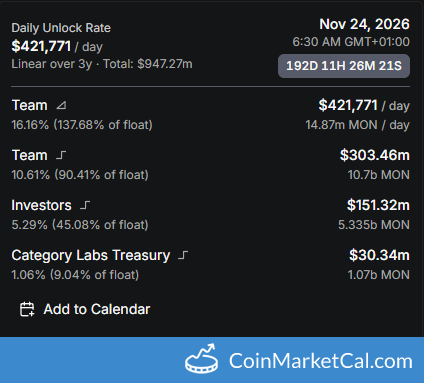Click the 6:30 AM GMT+01:00 time text
This screenshot has height=383, width=424.
point(351,42)
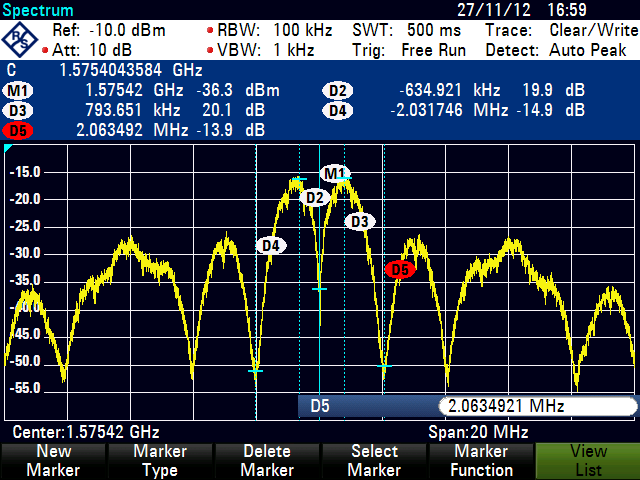
Task: Select the M1 marker on the trace
Action: (334, 173)
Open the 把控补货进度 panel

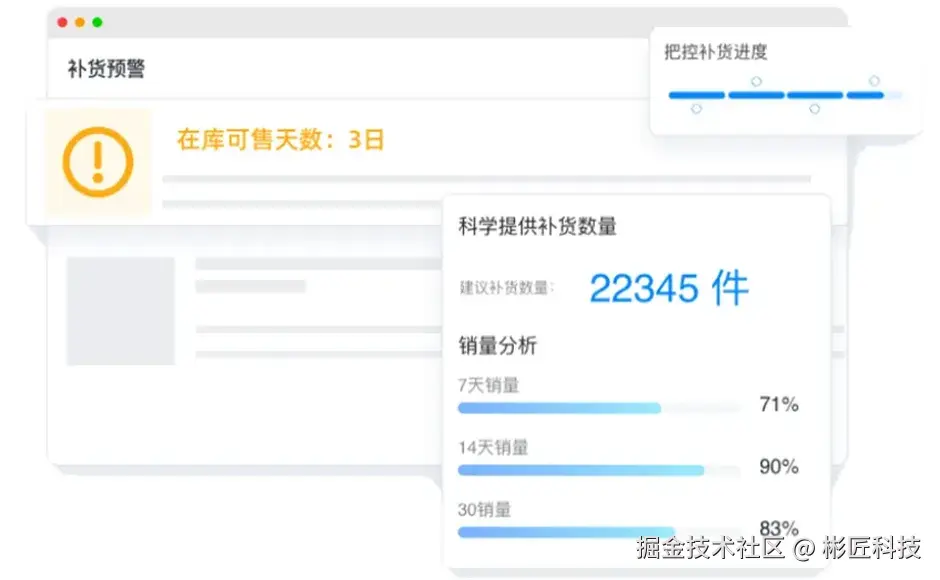[716, 52]
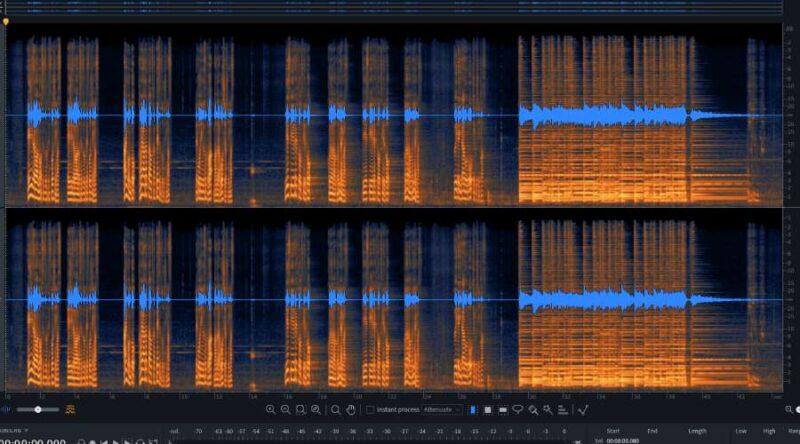Click the Record button in transport controls
The height and width of the screenshot is (444, 800).
[92, 441]
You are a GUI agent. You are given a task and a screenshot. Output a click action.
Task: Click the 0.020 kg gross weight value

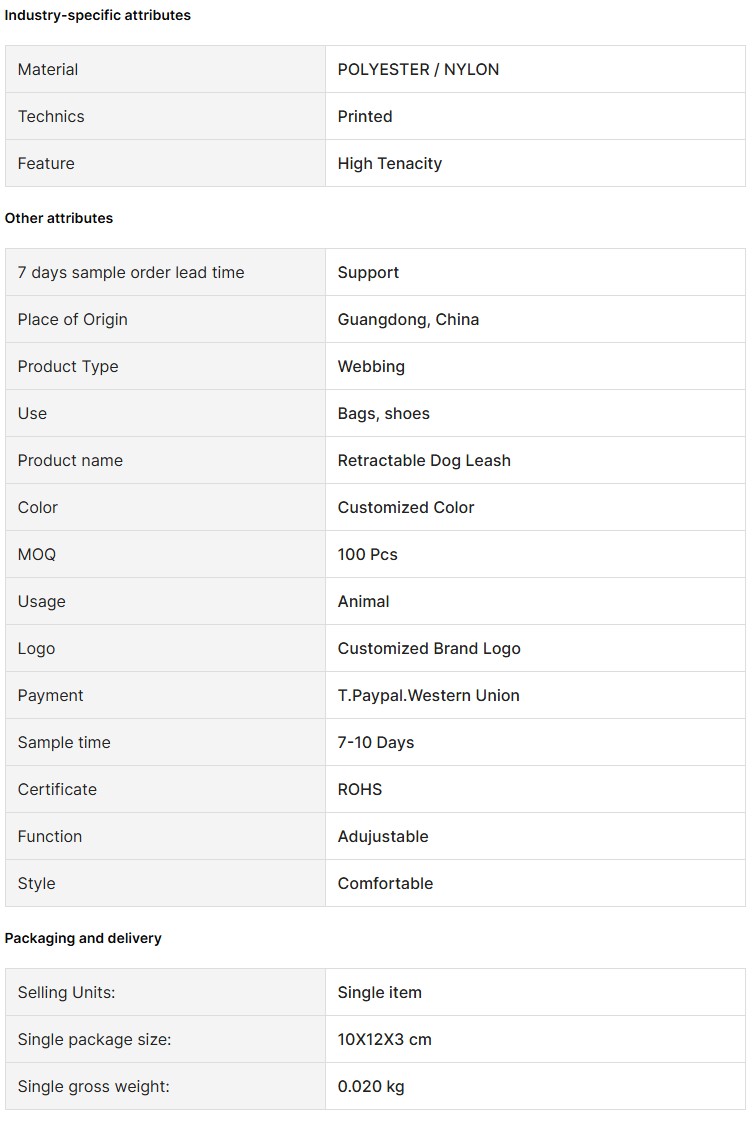[x=371, y=1086]
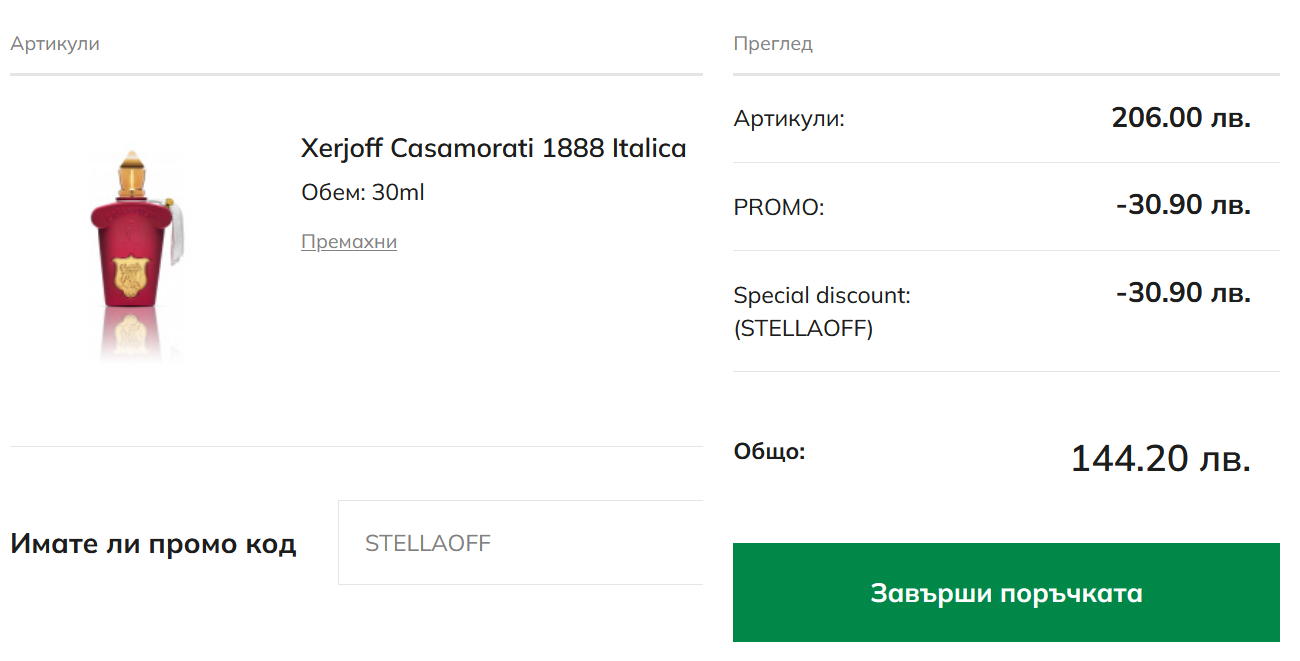Select the -30.90 лв. amount in PROMO row
Screen dimensions: 1300x661
pyautogui.click(x=1183, y=206)
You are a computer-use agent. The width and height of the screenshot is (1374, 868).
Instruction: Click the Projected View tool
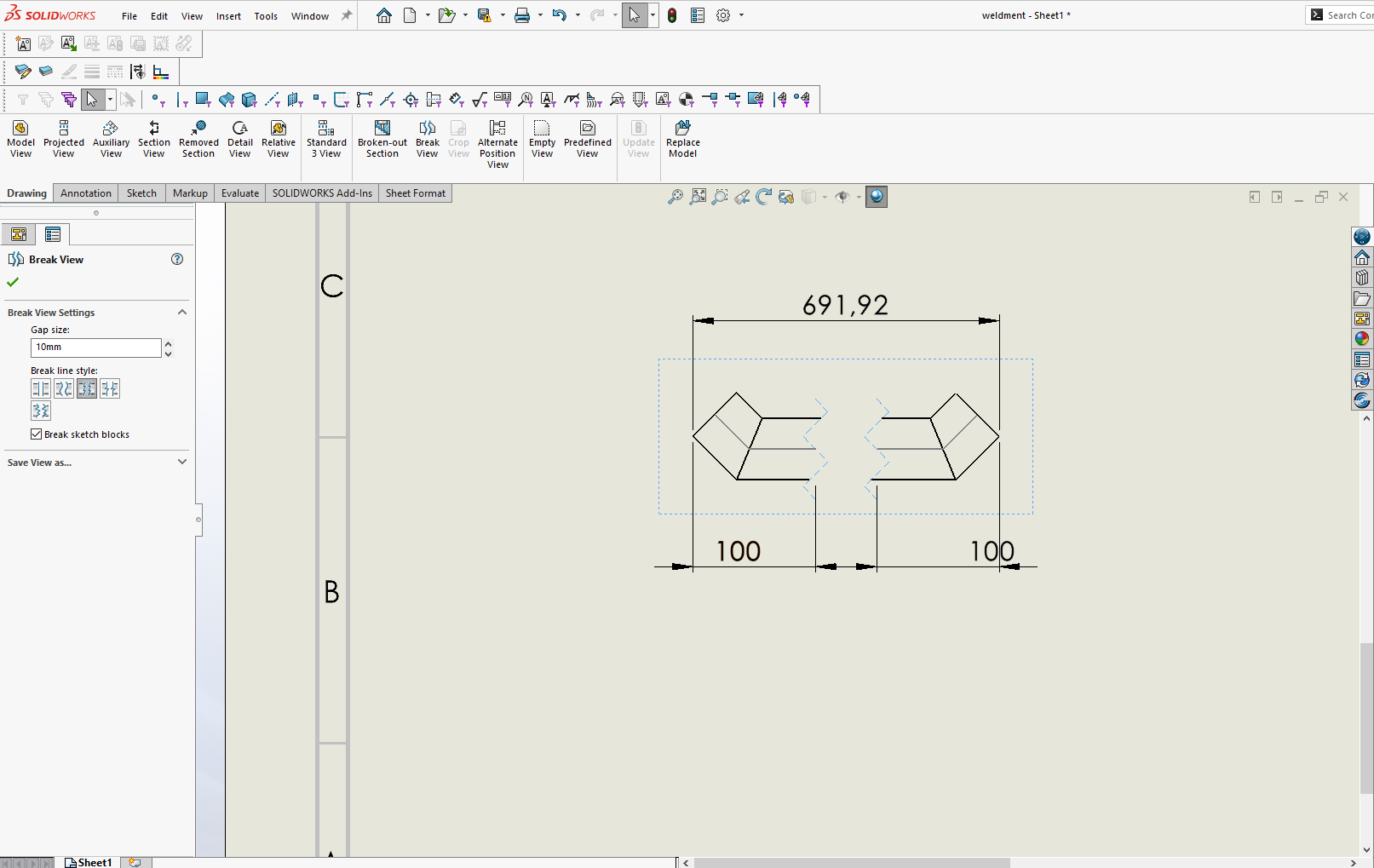(64, 139)
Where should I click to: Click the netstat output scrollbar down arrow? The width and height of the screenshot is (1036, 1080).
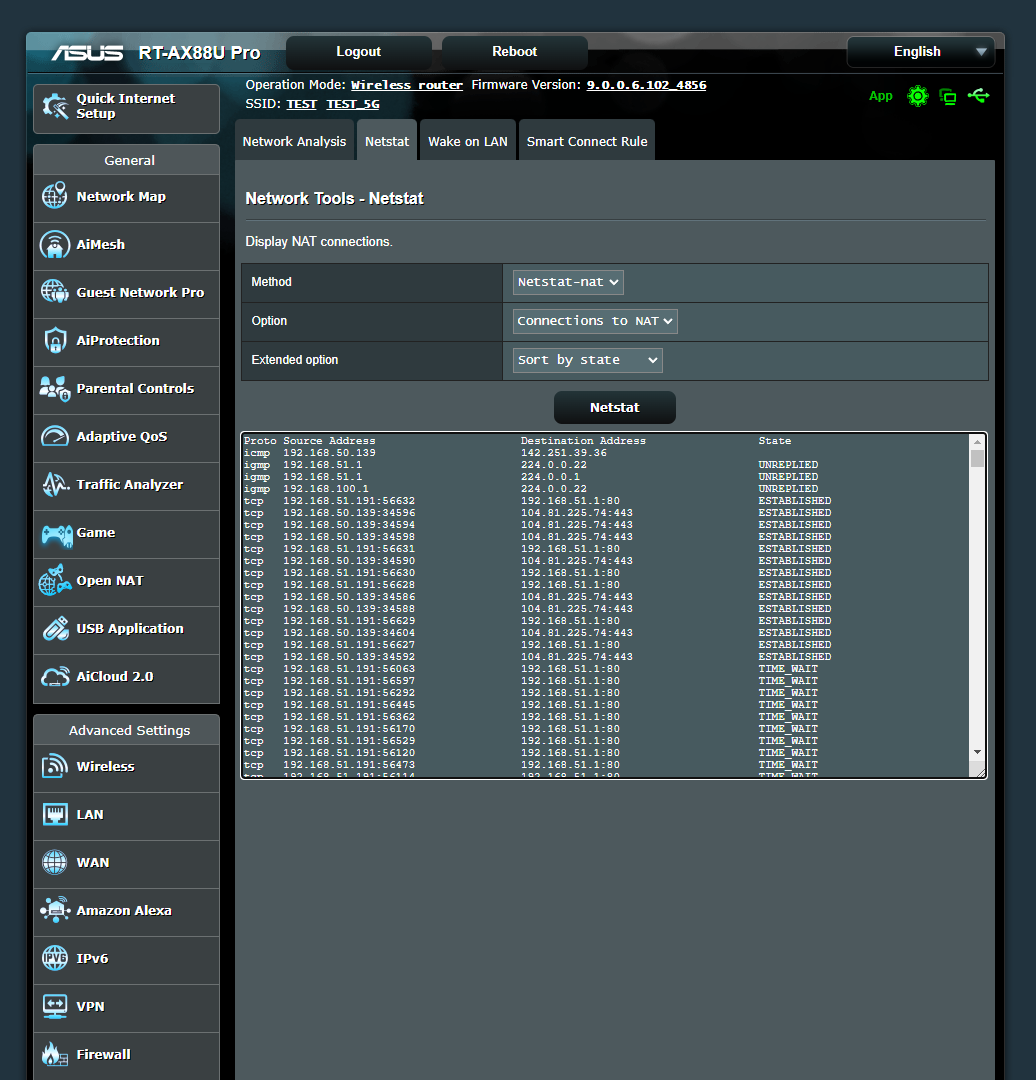tap(978, 752)
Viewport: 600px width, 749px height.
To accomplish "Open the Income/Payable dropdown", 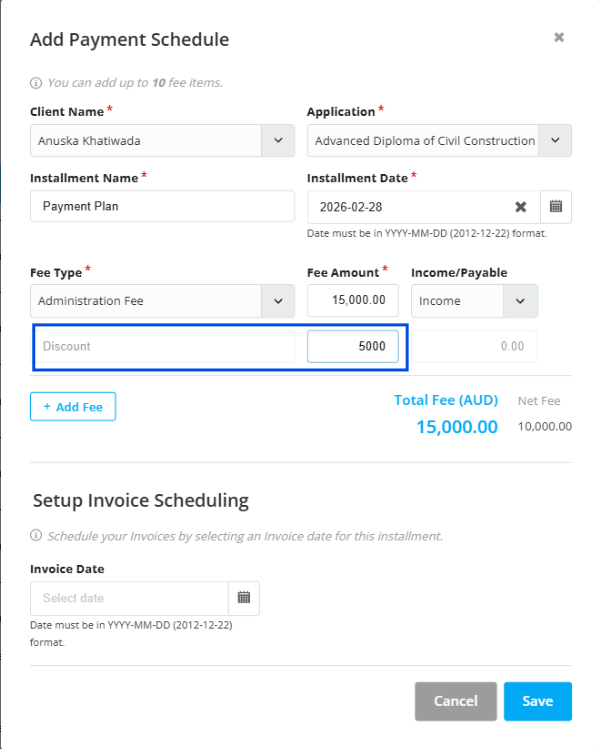I will tap(520, 301).
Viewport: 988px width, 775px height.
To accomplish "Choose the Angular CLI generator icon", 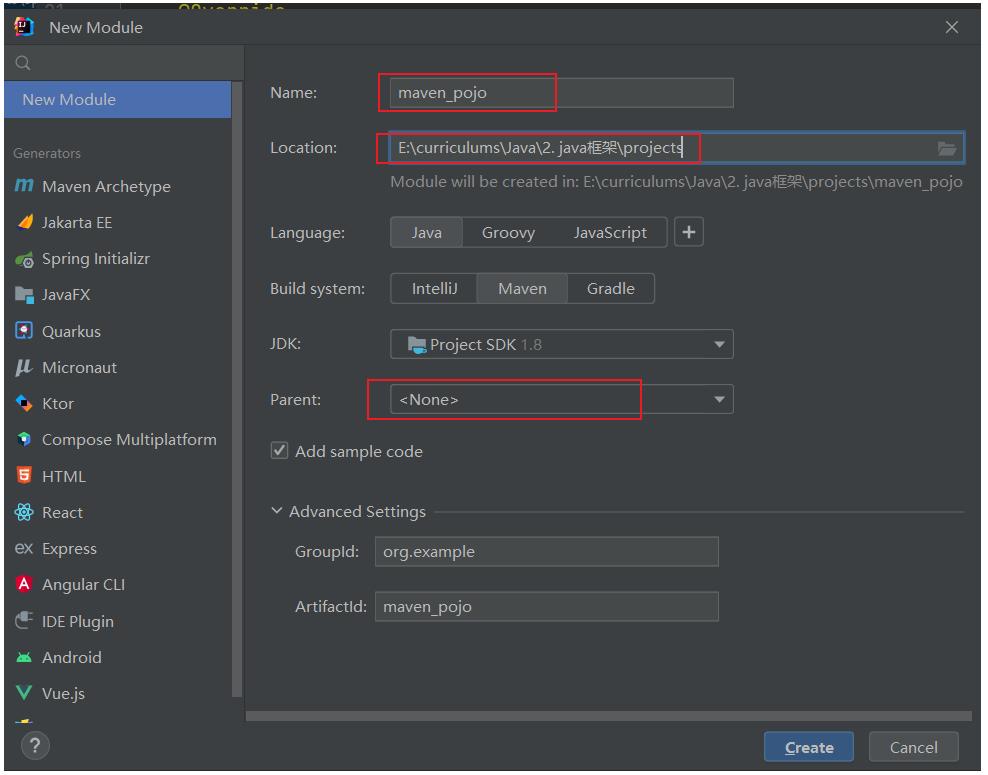I will [x=24, y=585].
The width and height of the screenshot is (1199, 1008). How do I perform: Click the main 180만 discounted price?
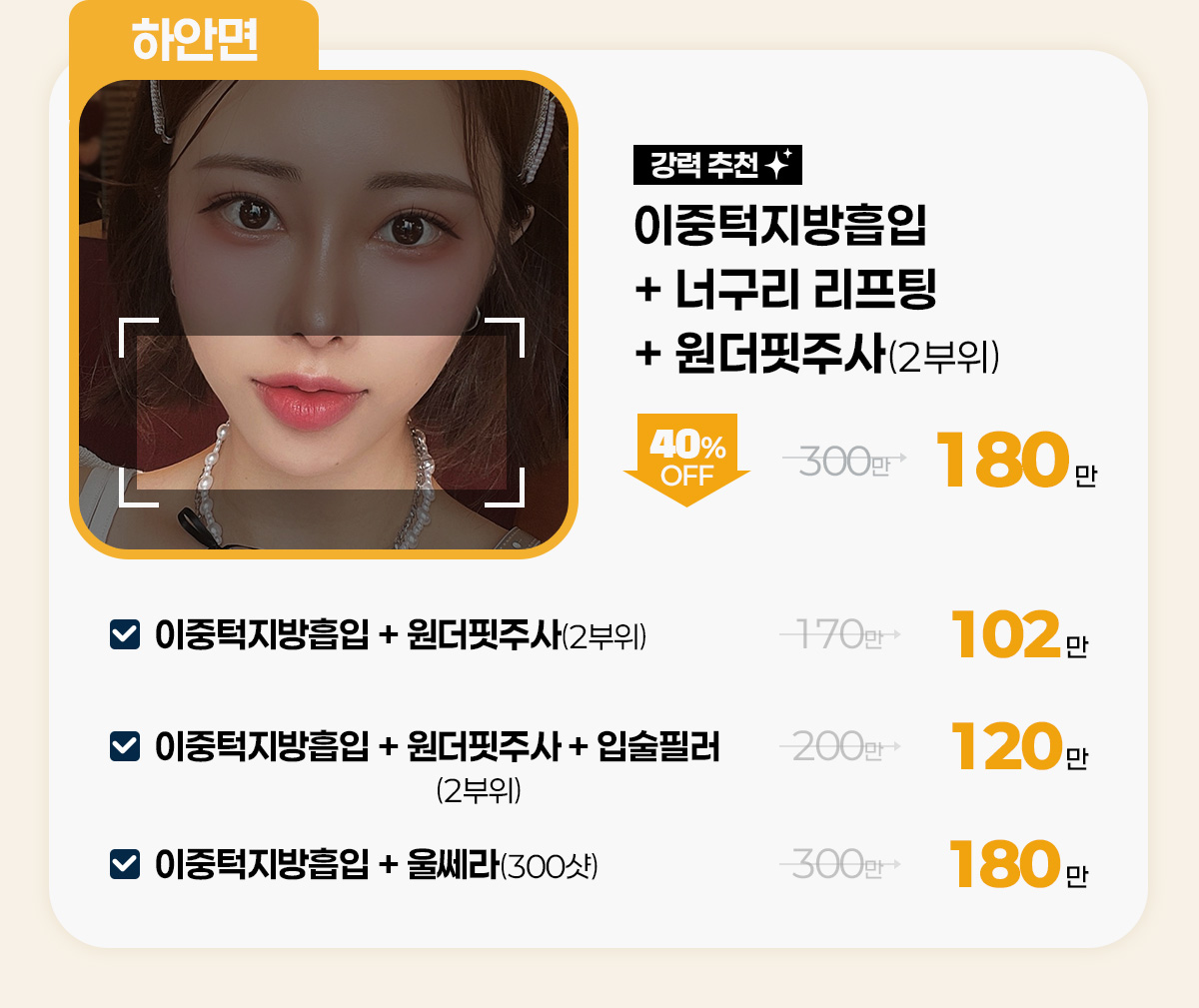1016,461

================

Exercise prompt: Search the records for the string "Viewport" and return every line in which it occurs.

The completed task:
Viewport: 600px width, 749px height.
Viewport: 988px width, 775px height.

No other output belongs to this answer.